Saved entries
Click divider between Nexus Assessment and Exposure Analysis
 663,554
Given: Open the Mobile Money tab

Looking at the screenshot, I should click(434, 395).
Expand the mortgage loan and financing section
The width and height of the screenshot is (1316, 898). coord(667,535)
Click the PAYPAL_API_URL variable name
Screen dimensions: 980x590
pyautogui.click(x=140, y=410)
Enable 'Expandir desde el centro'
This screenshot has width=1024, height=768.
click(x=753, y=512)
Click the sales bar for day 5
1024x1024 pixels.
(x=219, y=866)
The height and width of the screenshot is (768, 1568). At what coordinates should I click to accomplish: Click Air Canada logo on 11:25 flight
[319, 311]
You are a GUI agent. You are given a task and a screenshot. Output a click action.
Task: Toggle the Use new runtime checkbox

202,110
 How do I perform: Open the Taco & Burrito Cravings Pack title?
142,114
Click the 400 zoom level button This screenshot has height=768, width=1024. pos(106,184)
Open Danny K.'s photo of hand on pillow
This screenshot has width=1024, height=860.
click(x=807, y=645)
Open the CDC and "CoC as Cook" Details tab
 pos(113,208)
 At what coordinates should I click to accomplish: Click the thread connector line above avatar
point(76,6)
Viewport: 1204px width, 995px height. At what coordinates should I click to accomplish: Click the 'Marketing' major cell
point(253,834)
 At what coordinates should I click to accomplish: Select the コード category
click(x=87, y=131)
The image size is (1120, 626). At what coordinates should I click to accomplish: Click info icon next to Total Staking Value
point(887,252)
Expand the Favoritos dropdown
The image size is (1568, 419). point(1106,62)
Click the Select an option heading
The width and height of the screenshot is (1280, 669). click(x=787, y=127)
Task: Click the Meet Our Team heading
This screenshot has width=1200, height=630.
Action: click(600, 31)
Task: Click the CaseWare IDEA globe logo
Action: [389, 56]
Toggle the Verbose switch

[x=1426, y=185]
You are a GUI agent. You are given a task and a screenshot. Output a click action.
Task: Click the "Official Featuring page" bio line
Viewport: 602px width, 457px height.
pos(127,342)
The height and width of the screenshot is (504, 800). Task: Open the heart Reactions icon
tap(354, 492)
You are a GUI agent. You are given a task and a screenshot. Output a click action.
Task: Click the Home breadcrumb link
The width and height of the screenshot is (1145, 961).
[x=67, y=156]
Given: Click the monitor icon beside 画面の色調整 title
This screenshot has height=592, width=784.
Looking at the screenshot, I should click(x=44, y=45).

[The task]
Write the records out precisely, omitting nothing.

[Solution to this exercise]
Click divider between Nexus Assessment and Exposure Analysis
 663,554
Given: Open the Mobile Money tab

Looking at the screenshot, I should click(434, 395).
Expand the mortgage loan and financing section
The width and height of the screenshot is (1316, 898). coord(667,535)
Click the PAYPAL_API_URL variable name
Screen dimensions: 980x590
pyautogui.click(x=140, y=410)
Enable 'Expandir desde el centro'
This screenshot has width=1024, height=768.
click(x=753, y=512)
Click the sales bar for day 5
1024x1024 pixels.
(x=219, y=866)
The height and width of the screenshot is (768, 1568). At what coordinates should I click to accomplish: Click Air Canada logo on 11:25 flight
[319, 311]
You are a GUI agent. You are given a task and a screenshot. Output a click action.
Task: Toggle the Use new runtime checkbox

202,110
 How do I perform: Open the Taco & Burrito Cravings Pack title?
142,114
Click the 400 zoom level button This screenshot has height=768, width=1024. pos(106,184)
Open Danny K.'s photo of hand on pillow
This screenshot has width=1024, height=860.
click(x=807, y=645)
Open the CDC and "CoC as Cook" Details tab
 pos(113,208)
 At what coordinates should I click to accomplish: Click the thread connector line above avatar
point(76,6)
Viewport: 1204px width, 995px height. At what coordinates should I click to accomplish: Click the 'Marketing' major cell
point(253,834)
 At what coordinates should I click to accomplish: Select the コード category
click(x=87, y=131)
The image size is (1120, 626). At what coordinates should I click to accomplish: Click info icon next to Total Staking Value
point(887,252)
Expand the Favoritos dropdown
The image size is (1568, 419). point(1106,62)
Click the Select an option heading
The width and height of the screenshot is (1280, 669). click(x=787, y=127)
Task: Click the Meet Our Team heading
This screenshot has width=1200, height=630.
Action: click(600, 31)
Task: Click the CaseWare IDEA globe logo
Action: [389, 56]
Toggle the Verbose switch

[x=1426, y=185]
You are a GUI agent. You are given a task and a screenshot. Output a click action.
Task: Click the "Official Featuring page" bio line
Viewport: 602px width, 457px height.
pos(127,342)
The height and width of the screenshot is (504, 800). Task: Open the heart Reactions icon
tap(354, 492)
You are a GUI agent. You are given a task and a screenshot. Output a click action.
Task: Click the Home breadcrumb link
The width and height of the screenshot is (1145, 961).
[x=67, y=156]
Given: Click the monitor icon beside 画面の色調整 title
This screenshot has height=592, width=784.
Looking at the screenshot, I should click(x=44, y=45).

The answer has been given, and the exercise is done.